Malgré l’existence d’organes officiels se prononçant sur la détermination du Ramadan, des divisions existent dans certains pays musulmans. Le Sénégal en est un exemple. Chaque année, le même scénario se répète. Les dates du début du Ramadan et des fêtes de l’Aïd ne sont pas les mêmes pour l’ensemble de la population. La majorité suit l’avis de la Commission nationale de concertation sur le croissant lunaire (CNCCL) tandis qu’une partie des habitants écoutent la Commission d’observation du croissant lunaire (COCL) mise sur pied par la Coordination des musulmans de Dakar. Ces deux organes, qui disent pourtant se fonder sur une méthode d’observation locale, annoncent à chaque fois des dates différentes.

Même en adoptant la même règle, des luttes d'autorité génèrent une fracture. Elle est devenue habituelle dans le pays, malgré les appels de religieux pour une commission consensuelle.

Au Mali, dans le pays voisin, la Commission d’observation de la Lune est chargée de déterminer les dates du Ramadan ainsi que l’Aïd al-Fitr, communément appelé Tabaski. Comme dans les pays maghrébins, les témoignages d’habitants assurant avoir vu la nouvelle lune font foi pour fixer ces dates. Toutefois, certaines confréries religieuses du pays ne suivent pas l’instance, ce qui avait poussé à l’organisation d’un forum national sur la problématique de l’observation de la Lune en 2011.

L’unité est recherchée mais cela n’aboutit pas comme en France. Ce phénomène de discorde est également visible au Pakistan. Le Comité central Ruet-e-Hilal (vision du croissant), basé à Karachi, qui procède à l’observation lunaire, est l’organe officiel. Mais on apprend dans la presse locale que, ces dernières années, un autre comité non officiel lui fait concurrence en décrétant, à chaque fois, des jours différents. Par ailleurs, certains Pakistanais tiennent à suivre l’Arabie Saoudite.

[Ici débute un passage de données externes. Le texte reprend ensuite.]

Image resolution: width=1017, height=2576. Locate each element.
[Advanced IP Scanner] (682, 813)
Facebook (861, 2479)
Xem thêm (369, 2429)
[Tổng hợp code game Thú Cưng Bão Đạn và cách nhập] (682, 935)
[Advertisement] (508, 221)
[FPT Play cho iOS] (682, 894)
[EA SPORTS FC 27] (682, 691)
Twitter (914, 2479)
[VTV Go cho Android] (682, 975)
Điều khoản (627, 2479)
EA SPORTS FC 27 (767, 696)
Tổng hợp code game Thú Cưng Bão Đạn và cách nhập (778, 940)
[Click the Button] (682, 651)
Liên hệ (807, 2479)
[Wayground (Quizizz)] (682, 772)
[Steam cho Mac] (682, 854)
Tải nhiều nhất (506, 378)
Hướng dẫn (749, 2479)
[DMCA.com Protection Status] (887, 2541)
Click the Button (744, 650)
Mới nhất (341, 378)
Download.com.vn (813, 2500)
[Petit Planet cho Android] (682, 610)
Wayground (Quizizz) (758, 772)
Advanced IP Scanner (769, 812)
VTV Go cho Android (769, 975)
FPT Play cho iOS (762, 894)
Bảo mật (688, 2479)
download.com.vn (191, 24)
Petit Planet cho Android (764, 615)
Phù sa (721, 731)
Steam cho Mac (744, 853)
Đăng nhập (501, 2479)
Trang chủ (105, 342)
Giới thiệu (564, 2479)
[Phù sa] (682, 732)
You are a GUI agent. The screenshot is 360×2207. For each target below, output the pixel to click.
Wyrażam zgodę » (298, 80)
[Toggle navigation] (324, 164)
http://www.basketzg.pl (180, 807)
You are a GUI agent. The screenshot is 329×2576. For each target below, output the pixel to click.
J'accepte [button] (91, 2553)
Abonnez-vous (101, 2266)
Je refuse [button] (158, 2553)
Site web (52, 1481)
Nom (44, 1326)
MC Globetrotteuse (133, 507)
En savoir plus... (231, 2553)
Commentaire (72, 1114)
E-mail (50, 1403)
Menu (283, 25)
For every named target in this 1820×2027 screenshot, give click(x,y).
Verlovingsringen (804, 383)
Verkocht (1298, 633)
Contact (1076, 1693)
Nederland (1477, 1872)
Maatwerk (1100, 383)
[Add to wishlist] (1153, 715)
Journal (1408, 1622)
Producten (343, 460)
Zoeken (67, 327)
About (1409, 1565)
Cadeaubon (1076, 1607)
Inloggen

Calculs contre observation

Mais c’est dans le plus grand pays musulman que l’on retrouve la situation la plus semblable à celle de la France. En Indonésie, deux visions opposent les deux principales organisations musulmanes du pays. La Nahdlatul Ulama (NU) prône l’observation visuelle, tandis que la Muhammadiyah suit les calculs astronomiques.

Conséquence, l’an dernier, les Indonésiens faisant confiance aux calculs ont démarré le jeûne mardi 9 juillet et les autres le lendemain. Pas étonnant que là où vivent le plus de musulmans, une pluralité des avis se fait jour.

Encore une fois, à l’échelle mondiale et même à l’intérieur des pays musulmans, le mois de Ramadan devrait débuter et terminer lors de dates différentes. Tous prônent l'unité mais les divergences sont toujours là. La communion de plus de 1,6 milliard de musulmans en ce mois sacré n’est pas encore d’actualité.